Her approach to funding? “Go into the room and see it as genderless. Set your mindset, and you’re already winning.”
Beyond the pitch
It would’ve been easy for this panel to feel like a closed conversation, one primarily for female founders. But the panellists challenged that too. “Why should everyone care?” the moderator asked the panel. Louise’s answer was simple: because diverse businesses change the world in diverse ways. Because when women build, they often build with purpose. And because representation isn’t a woman’s issue — it’s a business one.
Andrea added that what’s needed is a pipeline: of female founders, of female investors, of mentors, of role models. And that pipeline, she insisted, is finally beginning to flow.
Getting funded and staying resilient
The closing minutes became an advice clinic.
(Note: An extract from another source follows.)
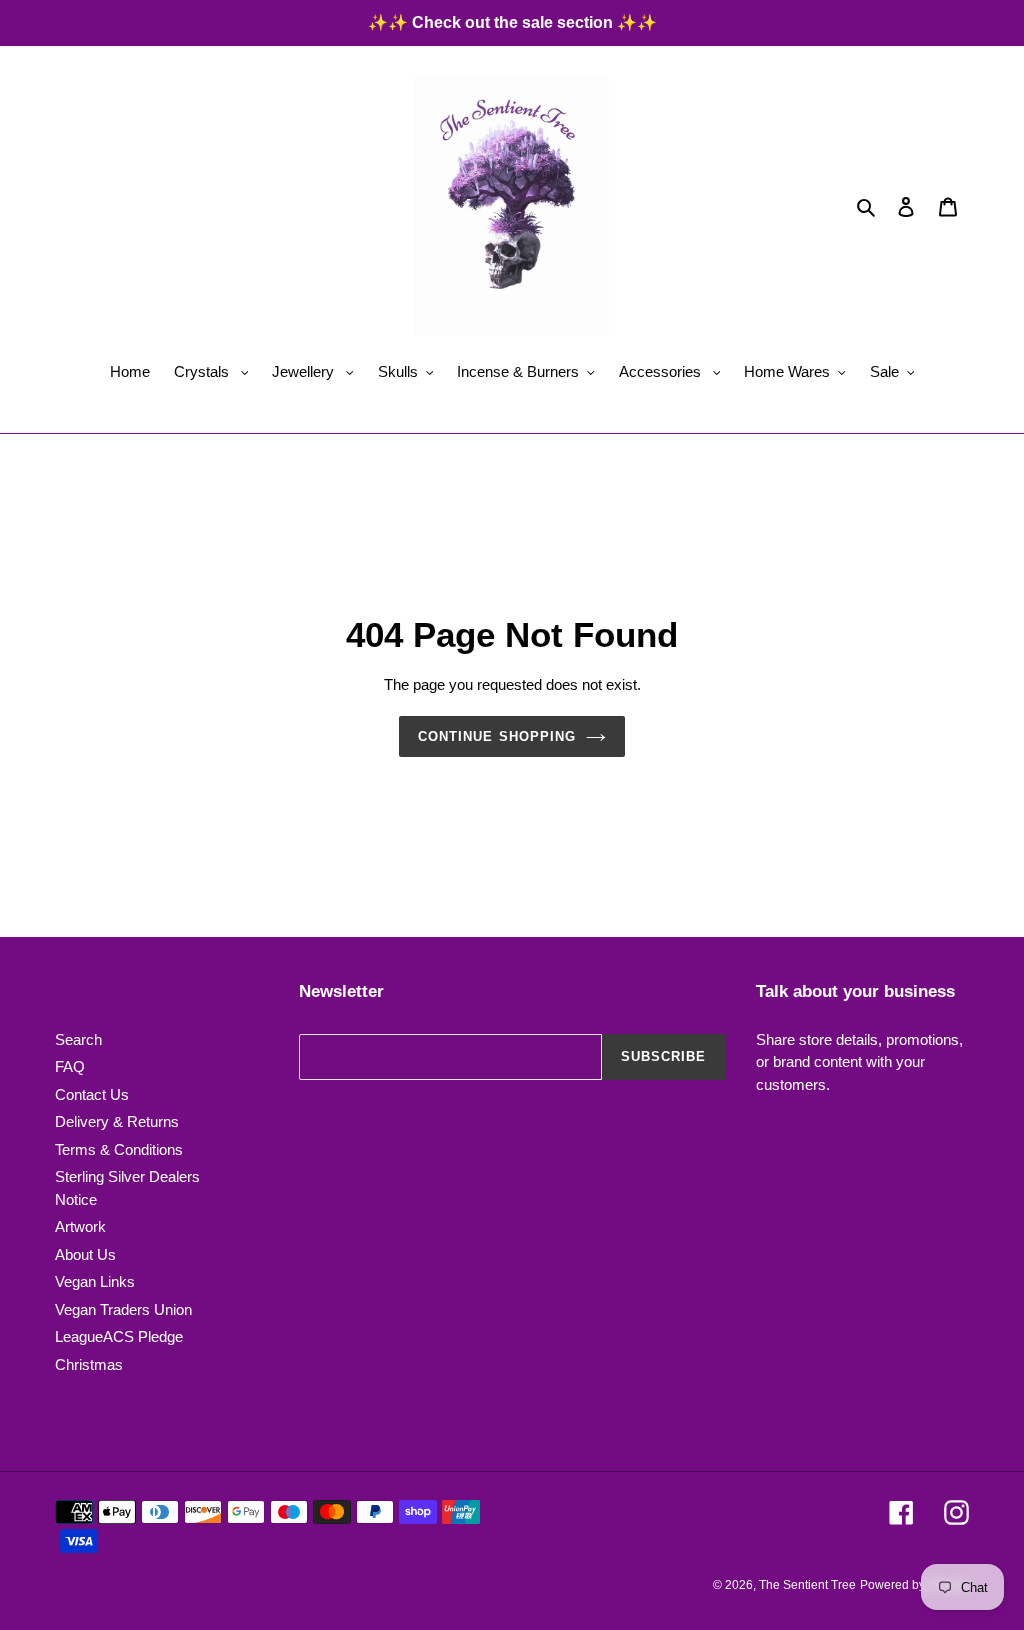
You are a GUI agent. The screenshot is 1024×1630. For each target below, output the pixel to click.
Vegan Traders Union (123, 1309)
How do you raise your first round?
- Andrea suggested starting with a startup loan and layering in SEIS or EIS capital.
- Louise championed grants and getting over the fear of sharing your idea
- Richard advised seeking the right finance at the right time.
- Hattie reminded us not to do it alone; community is everything.
- And Sam, ever the realist, concluded with this: “You’re living in the land of no. It’ll take hundreds of rejections. But you only need one yes. Keep going.”
This wasn’t just a panel. It was a mirror. A spotlight. And for many of us in the audience, a nudge to keep asking harder questions and expecting better answers.
In a world still tilting toward the familiar, the safe, and the male-dominated, this was a session that did what great journalism and great entrepreneurship share at their core: it told the truth. And it showed us what’s possible when more people get the chance to write their own story.